A “Panel” Discussion
We’re all for solar panels – and all “alternative” forms of energy production. We don’t necessarily buy into the whole global warming theory, but we do think humans have an obligation to be good stewards of the planet they’ve inherited.
Solar power and other clean energy sources provide us with ways to be good stewards … not to mention solar is an energy source which is abundantly available at a time when energy consumption is at its highest.
“Solar produces power when utilities need it most,” one advocate told FITS recently, referring to peak summer months.
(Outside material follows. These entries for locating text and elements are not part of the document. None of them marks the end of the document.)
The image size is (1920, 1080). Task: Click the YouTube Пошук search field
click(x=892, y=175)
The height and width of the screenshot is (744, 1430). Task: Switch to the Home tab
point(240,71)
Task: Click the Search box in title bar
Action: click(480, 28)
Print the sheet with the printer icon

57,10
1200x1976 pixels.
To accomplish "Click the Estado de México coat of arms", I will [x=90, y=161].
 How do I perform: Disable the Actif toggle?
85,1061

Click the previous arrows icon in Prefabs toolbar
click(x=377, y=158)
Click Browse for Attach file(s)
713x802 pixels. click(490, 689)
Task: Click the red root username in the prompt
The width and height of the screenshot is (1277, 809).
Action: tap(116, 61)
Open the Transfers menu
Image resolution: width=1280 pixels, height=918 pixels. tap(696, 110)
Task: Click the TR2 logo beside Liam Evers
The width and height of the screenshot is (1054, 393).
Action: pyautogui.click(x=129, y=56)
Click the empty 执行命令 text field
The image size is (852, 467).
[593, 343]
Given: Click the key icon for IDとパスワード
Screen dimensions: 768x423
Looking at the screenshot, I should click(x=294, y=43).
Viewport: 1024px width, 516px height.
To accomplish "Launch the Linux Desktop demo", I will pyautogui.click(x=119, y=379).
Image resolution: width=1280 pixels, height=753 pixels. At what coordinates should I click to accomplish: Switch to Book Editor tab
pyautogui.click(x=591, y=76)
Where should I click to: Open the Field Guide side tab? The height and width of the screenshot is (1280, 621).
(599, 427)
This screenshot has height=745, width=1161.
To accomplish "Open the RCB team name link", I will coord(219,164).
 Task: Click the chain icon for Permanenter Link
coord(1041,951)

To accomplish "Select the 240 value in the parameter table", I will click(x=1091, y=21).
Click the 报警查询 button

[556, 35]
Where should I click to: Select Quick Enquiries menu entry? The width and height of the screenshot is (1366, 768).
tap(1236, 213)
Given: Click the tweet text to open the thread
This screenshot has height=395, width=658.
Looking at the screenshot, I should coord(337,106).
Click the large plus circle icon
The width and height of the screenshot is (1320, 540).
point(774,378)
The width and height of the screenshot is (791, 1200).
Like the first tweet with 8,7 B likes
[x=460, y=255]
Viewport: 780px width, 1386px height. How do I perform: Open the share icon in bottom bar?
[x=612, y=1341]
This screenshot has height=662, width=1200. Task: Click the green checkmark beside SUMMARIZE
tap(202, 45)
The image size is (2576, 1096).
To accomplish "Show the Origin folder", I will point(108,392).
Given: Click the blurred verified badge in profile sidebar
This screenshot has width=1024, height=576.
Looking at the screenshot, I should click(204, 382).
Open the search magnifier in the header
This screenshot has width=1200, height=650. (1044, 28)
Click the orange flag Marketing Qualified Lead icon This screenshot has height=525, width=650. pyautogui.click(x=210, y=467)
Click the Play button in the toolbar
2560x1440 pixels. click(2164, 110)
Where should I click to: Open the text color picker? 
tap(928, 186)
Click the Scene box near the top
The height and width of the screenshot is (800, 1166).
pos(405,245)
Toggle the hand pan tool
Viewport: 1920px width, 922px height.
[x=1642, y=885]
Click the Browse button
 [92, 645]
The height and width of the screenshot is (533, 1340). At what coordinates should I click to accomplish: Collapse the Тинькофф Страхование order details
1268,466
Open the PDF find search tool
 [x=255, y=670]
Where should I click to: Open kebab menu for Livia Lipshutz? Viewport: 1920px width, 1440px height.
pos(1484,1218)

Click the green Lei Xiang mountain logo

Again … fine by us. Of course while we embrace clean energy, we do not support taxpayer subsidies for solar provides (a la Solyndra) nor we do support energy tax hikes which go to fund an unwieldy, unaccountable environmental bureaucracy. Alternative energy sources need to be market-driven – and there is no greater big government scam than the notion of “green jobs.”
Speaking of the free market, it currently costs an estimated $32,000 to install a residential solar system – an investment which pays for itself in about five or six years. Recognizing the potential for profit, solar companies are looking to set up shop in South Carolina – hoping to take advantage of stacked state and federal tax credits which would enable them to recoup more than 55 percent of the installation costs.
There’s a problem though … South Carolina’s state-owned public utility (that’s right, our state runs a friggin’ utility company) and the electric cooperatives it powers are fighting them tooth and nail. Why? Because they don’t want to lose customers, naturally.
In fact the cooperatives and their bought-and-paid for politicians – like S.C. Rep. Bill Sandifer (RINO-Seneca) – are pushing hard against legislation which would allow third parties to take advantage of these credits.
Hmmmm … we’ve got to be honest: We’re more than a little bit confused here. In a battle between a subsidized industry and a government-run industry, who should the taxpayers support?
According to solar proponents, the state-owned utilities are fighting for “the preservation of electric monopolies in the face of evolving technologies, falling prices, and innovative financing mechanism which are attracting significant private capital investments.”
That’s true … but it’s easy to get investment when you only have to pay 45 percent of the cost, right?